UN calls for immediate action to halt spread of HIV/AIDS in South Asia

4 February 2003

United Nations officials today told a meeting in Nepal on HIV/AIDS that the disease was "stalking" South Asians and warned that the region had only a narrow window of opportunity for turning back the epidemic.

United Nations officials today told a meeting in Nepal on HIV/AIDS that the disease was "stalking" South Asians and warned that the region had only a narrow window of opportunity for turning back the epidemic.

"South Asia stands at what epidemiologists call the 'tipping point' in the trajectory of disease," Carol Bellamy, Executive Director of the UN Children's Fund (UNICEF), told the audience in Kathmandu. "Despite generally low prevalence levels, it is the most-affected region in the world, after sub-Saharan Africa, in terms of numbers of people living with HIV/AIDS."

Peter Piot, Executive Director of the Joint UN Programme on HIV/AIDS (UNAIDS), said immediate action could prevent at least 5 million new HIV infections by 2010, and successfully begin to turn back the epidemic in the South Asia region. "Delay in preventing the further spread of HIV/AIDS will only aggravate the epidemic and reverse South Asia's expected economic and social progress," he added.

The meeting, organized by the two UN agencies under the theme, "Accelerating the momentum in the fight against HIV/AIDS in South Asia," brought together ministers, parliamentarians, religious leaders, young people and people living with HIV/AIDS from the region to chart the course for South Asia's battle against the pandemic.

At the conclusion of the two-day meeting today, participants were expected to adopt "The Kathmandu Call Against HIV/AIDS in South Asia: accelerating actions and results," which will reiterate the commitment already made for the immediate implementation of a broader HIV/AIDS care and prevention agenda.

As in many other parts of the world, it is the region's young people who are particularly vulnerable, the two UN agencies noted.
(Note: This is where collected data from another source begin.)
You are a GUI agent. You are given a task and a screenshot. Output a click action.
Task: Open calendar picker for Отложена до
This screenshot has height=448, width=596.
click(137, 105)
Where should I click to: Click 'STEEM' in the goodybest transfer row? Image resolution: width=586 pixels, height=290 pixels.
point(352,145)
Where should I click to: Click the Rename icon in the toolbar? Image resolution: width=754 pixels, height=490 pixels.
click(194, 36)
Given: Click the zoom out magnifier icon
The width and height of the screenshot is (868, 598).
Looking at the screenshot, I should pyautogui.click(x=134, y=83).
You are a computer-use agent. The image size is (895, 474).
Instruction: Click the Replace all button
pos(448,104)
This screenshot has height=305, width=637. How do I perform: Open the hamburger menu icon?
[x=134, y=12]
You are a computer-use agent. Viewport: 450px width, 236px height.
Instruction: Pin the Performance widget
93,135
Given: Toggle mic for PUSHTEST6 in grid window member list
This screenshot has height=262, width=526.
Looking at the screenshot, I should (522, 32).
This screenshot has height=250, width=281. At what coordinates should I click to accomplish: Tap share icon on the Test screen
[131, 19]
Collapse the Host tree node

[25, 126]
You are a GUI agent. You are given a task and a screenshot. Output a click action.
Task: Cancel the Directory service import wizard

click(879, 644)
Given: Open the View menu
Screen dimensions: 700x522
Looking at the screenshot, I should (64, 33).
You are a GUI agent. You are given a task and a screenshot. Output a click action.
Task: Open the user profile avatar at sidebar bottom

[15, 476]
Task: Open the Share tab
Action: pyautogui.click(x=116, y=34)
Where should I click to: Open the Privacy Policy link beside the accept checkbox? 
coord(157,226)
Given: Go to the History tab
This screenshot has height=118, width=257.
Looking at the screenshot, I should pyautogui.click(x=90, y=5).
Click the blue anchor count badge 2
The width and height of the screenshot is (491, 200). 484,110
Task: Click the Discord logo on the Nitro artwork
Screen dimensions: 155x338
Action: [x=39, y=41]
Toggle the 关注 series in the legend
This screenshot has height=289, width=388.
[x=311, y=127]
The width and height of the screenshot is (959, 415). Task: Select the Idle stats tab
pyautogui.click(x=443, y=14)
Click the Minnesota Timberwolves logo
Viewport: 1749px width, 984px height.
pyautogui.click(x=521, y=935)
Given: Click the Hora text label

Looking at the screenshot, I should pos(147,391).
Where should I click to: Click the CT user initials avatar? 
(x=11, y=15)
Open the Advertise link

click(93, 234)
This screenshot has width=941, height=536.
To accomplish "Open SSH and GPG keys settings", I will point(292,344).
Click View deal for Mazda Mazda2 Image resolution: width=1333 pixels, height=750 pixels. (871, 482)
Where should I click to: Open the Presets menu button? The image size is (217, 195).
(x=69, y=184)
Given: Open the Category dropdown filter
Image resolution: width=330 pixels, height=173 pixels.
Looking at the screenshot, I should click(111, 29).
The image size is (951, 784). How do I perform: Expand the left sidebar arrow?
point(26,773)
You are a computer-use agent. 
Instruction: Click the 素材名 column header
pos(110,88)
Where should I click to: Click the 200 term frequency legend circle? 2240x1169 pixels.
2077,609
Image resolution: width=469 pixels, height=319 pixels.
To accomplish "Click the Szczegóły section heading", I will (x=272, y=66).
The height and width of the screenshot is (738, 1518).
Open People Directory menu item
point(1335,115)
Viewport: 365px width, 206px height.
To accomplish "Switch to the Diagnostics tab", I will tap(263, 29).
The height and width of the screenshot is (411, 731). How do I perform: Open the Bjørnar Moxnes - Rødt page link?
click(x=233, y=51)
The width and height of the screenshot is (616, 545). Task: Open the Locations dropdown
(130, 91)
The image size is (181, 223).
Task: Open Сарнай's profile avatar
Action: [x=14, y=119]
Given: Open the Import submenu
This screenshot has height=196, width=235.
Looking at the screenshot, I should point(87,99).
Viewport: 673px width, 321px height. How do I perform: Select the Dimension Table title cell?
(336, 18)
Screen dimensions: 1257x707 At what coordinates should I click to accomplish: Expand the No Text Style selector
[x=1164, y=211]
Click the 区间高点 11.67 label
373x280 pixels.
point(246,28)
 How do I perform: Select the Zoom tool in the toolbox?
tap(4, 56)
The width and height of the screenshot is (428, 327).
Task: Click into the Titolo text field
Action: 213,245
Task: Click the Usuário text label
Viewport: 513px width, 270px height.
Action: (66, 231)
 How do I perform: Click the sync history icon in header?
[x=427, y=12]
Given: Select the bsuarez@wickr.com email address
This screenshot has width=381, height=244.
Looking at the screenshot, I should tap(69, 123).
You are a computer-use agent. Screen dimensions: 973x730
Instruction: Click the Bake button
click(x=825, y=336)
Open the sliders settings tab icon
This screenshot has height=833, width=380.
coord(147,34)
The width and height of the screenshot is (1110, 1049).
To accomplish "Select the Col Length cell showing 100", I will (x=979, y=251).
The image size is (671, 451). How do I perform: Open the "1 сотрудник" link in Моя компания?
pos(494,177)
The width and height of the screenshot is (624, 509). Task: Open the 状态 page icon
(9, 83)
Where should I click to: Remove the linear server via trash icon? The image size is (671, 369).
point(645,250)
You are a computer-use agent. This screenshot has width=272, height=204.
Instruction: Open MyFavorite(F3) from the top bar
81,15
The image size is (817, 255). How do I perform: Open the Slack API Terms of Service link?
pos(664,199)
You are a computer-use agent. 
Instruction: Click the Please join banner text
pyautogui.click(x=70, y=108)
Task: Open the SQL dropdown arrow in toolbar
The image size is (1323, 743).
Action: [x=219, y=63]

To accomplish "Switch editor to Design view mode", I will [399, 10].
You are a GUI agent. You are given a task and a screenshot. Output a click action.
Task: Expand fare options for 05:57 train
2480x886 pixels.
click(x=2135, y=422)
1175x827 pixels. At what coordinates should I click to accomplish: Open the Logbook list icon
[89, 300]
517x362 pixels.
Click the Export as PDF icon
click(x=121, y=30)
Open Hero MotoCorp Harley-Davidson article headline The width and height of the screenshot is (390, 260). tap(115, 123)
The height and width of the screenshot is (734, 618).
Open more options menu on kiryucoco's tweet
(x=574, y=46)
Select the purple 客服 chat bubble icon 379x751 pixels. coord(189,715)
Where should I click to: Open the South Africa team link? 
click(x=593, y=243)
At the 2001 General Assembly Special Session on AIDS, the governments of South Asia joined other world leaders in pledging that at least 90 per cent of young people will have access to HIV prevention education by 2005. Although there are many examples in the region of communities mobilizing to reverse the spread of HIV/AIDS, recent surveys show that that South Asia is far from achieving that goal. According to UNAIDS, at the end of 2001, 4.1 million people in the region were living with the disease.